Better yet, the performances are consistently excellent. Reynolds informs what could have been a conventional macho-man role with an unexpected soulfulness and Voight sells on the gravity of every situation with a convincing method-style performance as a mild-mannered soul who is forced to find his inner warrior. Beatty enacts a difficult role in a dignified, emotionally believable style and Cox scores big with a scene where he argues with Reynolds argue about the morality of their actions. Better yet, McKinney and Coward will scare the hell out of you as the casually vicious attackers. It’s also worth noting that Dickey has a small role near the end as a sheriff and acquits himself nicely in a memorable scene where he goes toe to toe with Voight and Beatty.

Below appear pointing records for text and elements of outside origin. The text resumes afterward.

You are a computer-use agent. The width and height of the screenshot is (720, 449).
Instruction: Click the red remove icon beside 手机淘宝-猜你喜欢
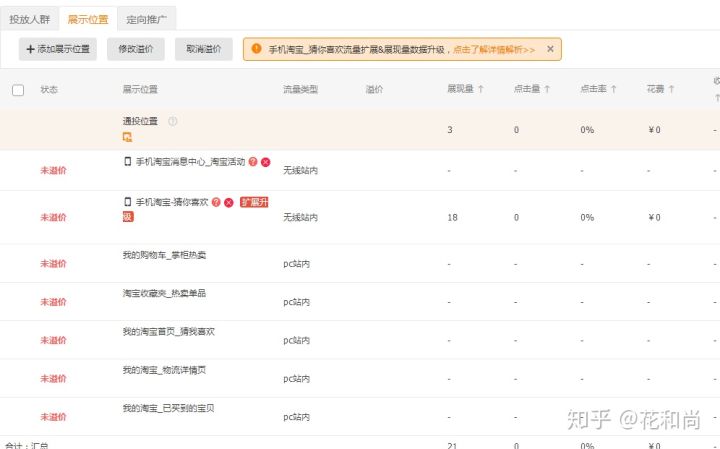pyautogui.click(x=229, y=202)
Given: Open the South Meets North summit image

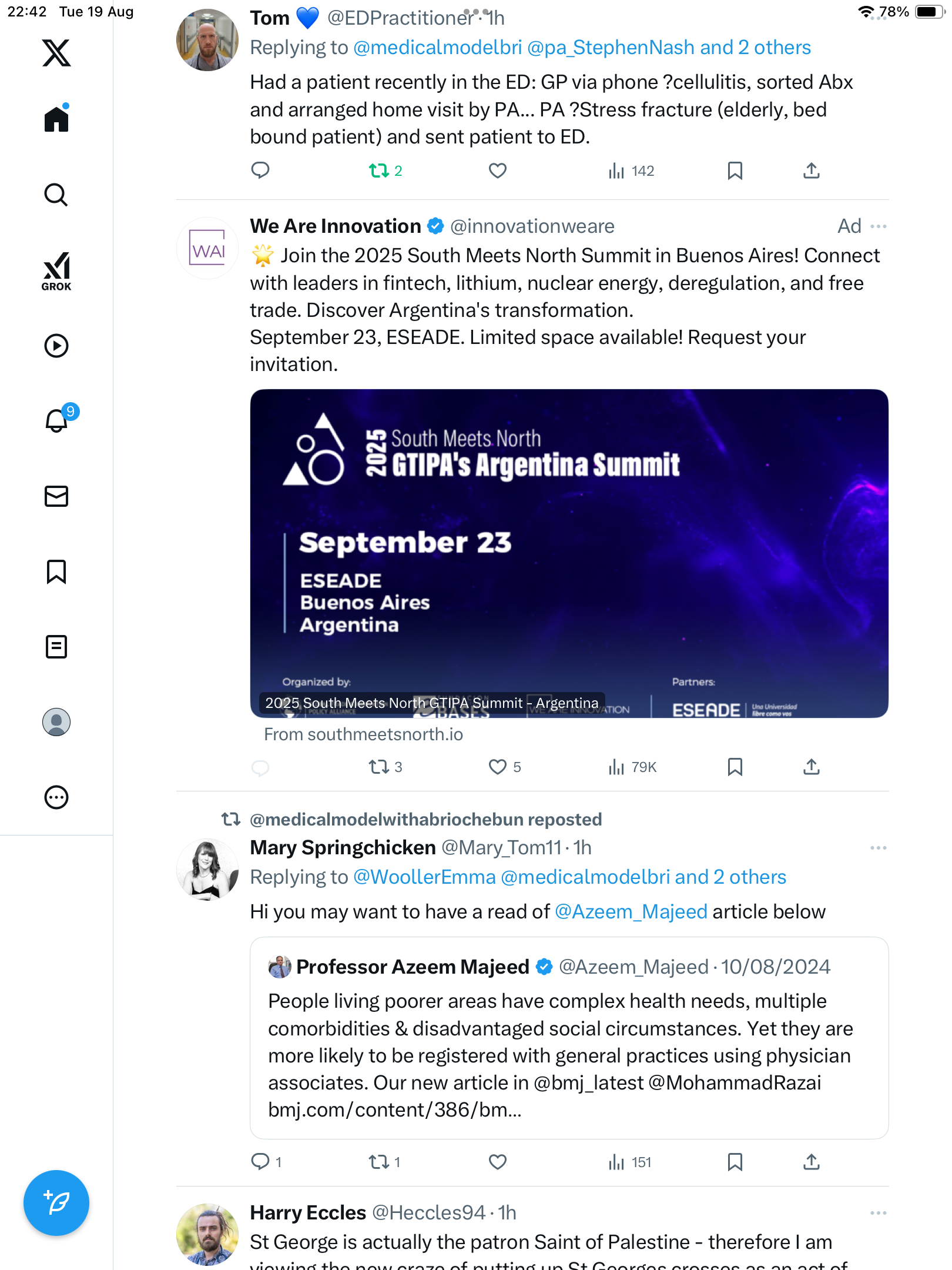Looking at the screenshot, I should point(569,553).
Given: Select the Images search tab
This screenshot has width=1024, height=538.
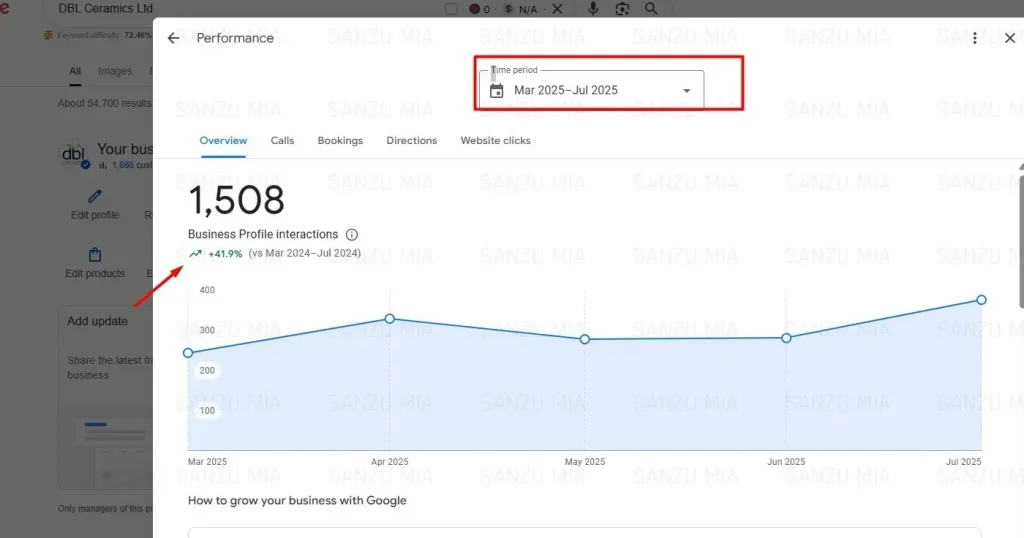Looking at the screenshot, I should coord(114,71).
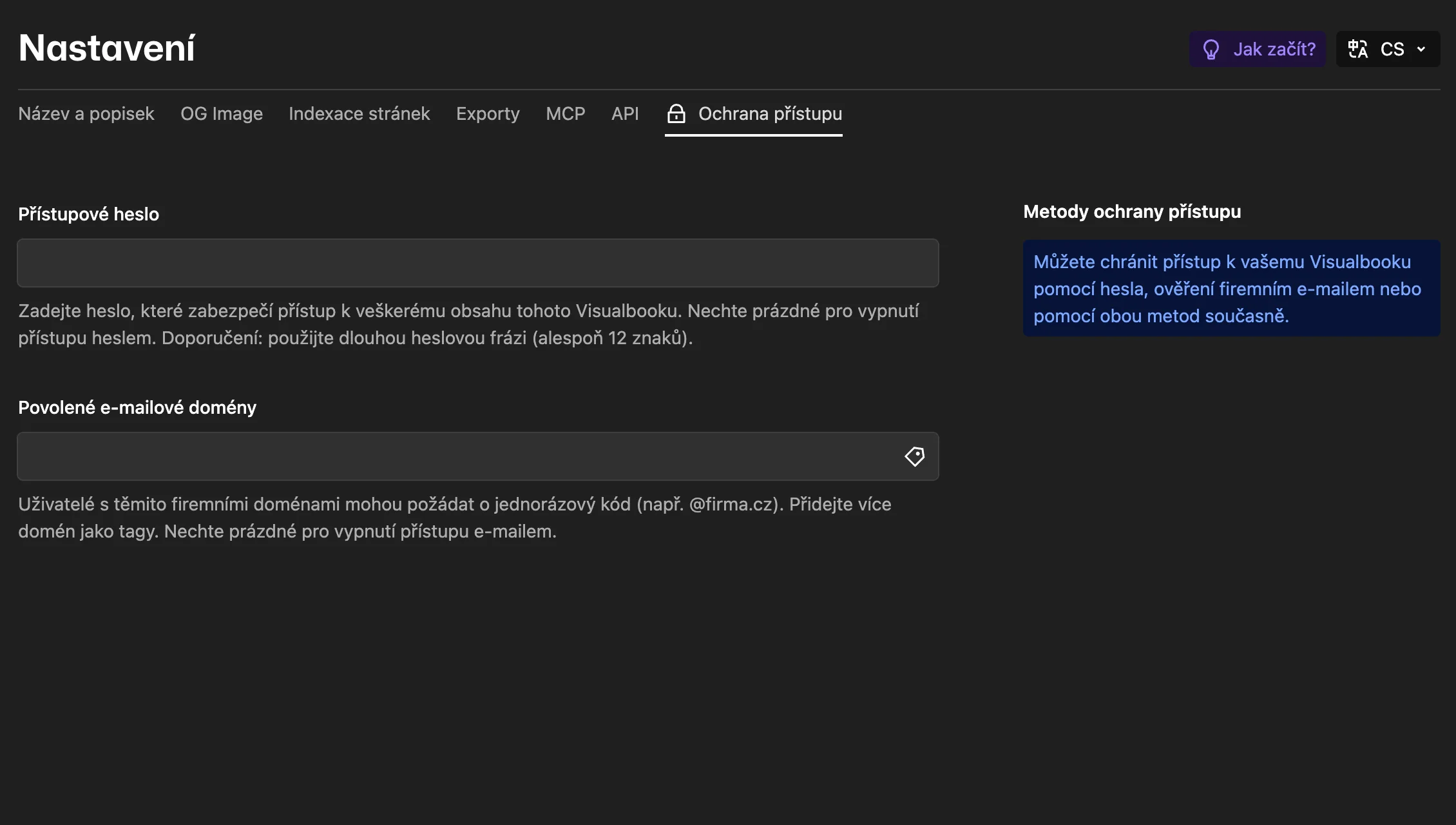Go to the Exporty tab
The width and height of the screenshot is (1456, 825).
[488, 113]
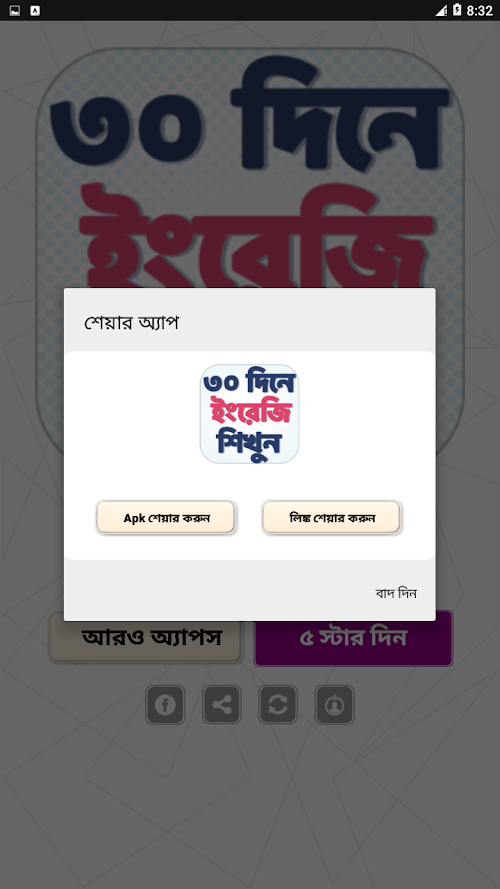500x889 pixels.
Task: Open 'আরও অ্যাপস' more apps button
Action: click(145, 638)
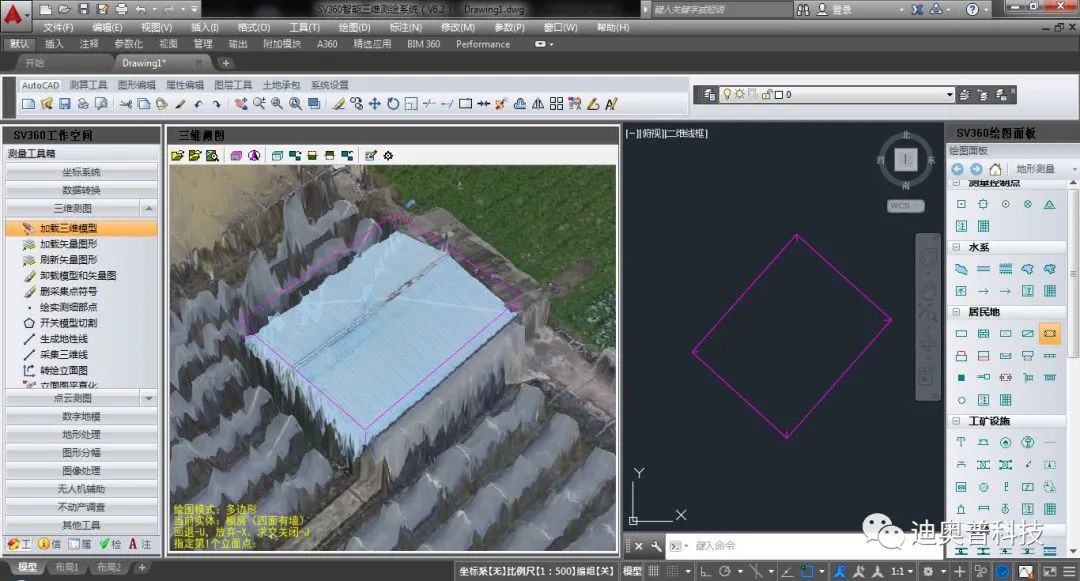Toggle grid display in status bar
This screenshot has height=581, width=1080.
coord(654,571)
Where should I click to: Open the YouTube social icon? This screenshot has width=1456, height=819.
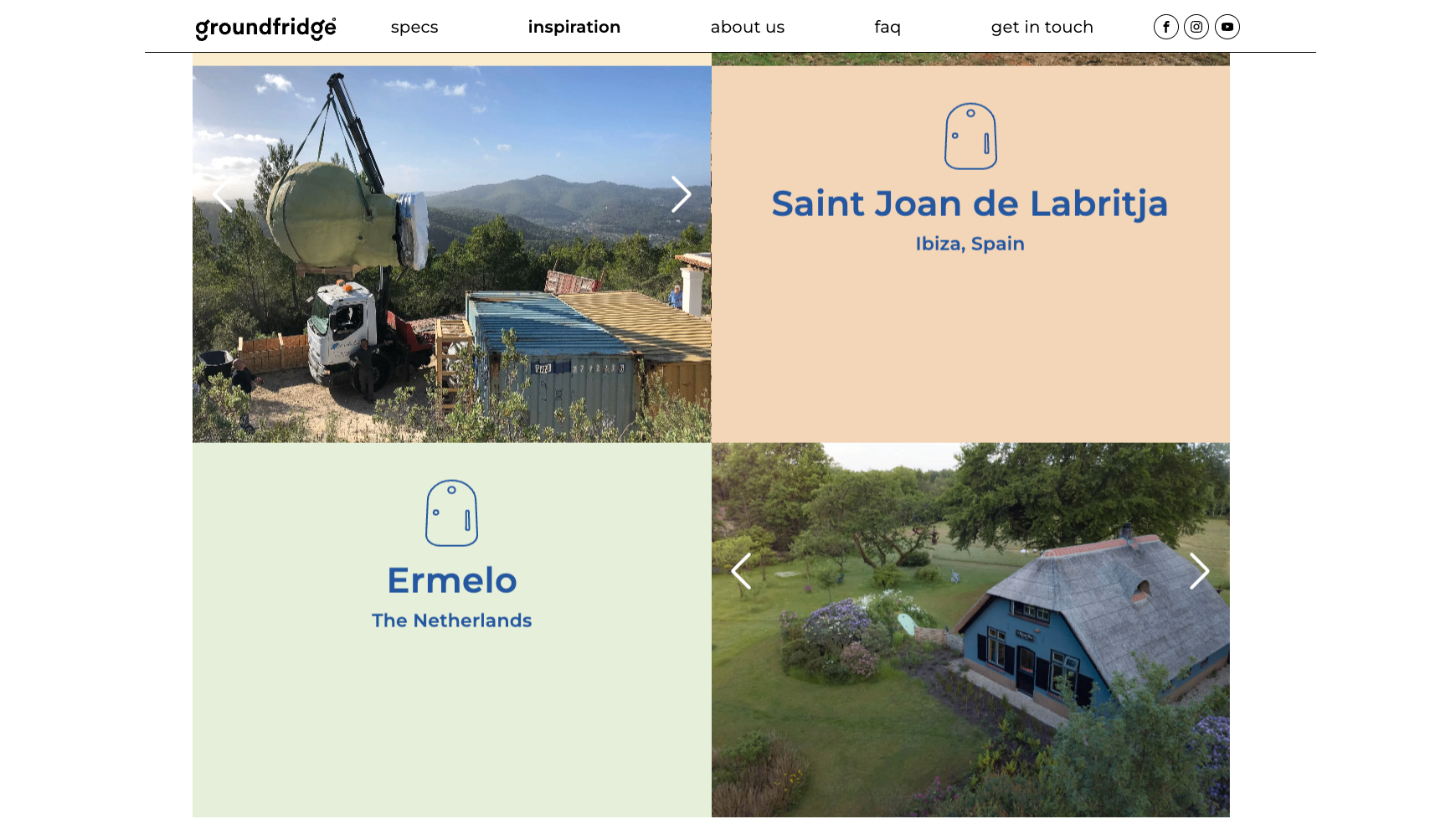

However, Deliverance is much more than a well-made thriller. Its ability to haunt a viewer comes from a carefully woven series of themes that inform the film’s story from start to finish. The film uses the river journey as a metaphor that allows it to explore the tenuous relationship between man and nature: the river and a mountainside prove to be challenging and sometimes downright adversarial to the men, perhaps as a retaliation for the cavalier treatment they receive from their unappreciative human inhabitants.
Also, the film explores the narrow line separating civilization from savagery (a discussion of law and the created morality it reflects is a powerful moment) and it uses Ed’s character arc to explore what it means to be a man as well as the rites of passage one must undergo to achieve that status. It’s not the first film to explore such themes but it handles them in a thoughtful, non-didactic style that leaves the audience room to figure out its own take on these subjects – and the fact that it juggles such diverse thematic aims with skill and precision ensures its enduring status as a classic.
Finally, Deliverance is hugely important to the world of schlock because its success set into motion what would become known as the “Southern Discomfort” subgenre. This phrase refers a type of exploitation film that plays on the city slicker’s fear of rural territories by presenting stories in which unassuming city folk venture into the country and run afoul of the wrong local yokels, thus leading to tragedy (as well as highly exploitable action, suspense and sleaze). Most of these films would focus on mayhem instead of the powerful themes that Dickey explores but they’re all cinematic children of Deliverance nonetheless.
In short, Deliverance was, is and will always be a landmark cinematic moment. Whether you’re coming from the artsy side of the aisle or the schlocky side, it packs a punch powerful enough to take on all comers.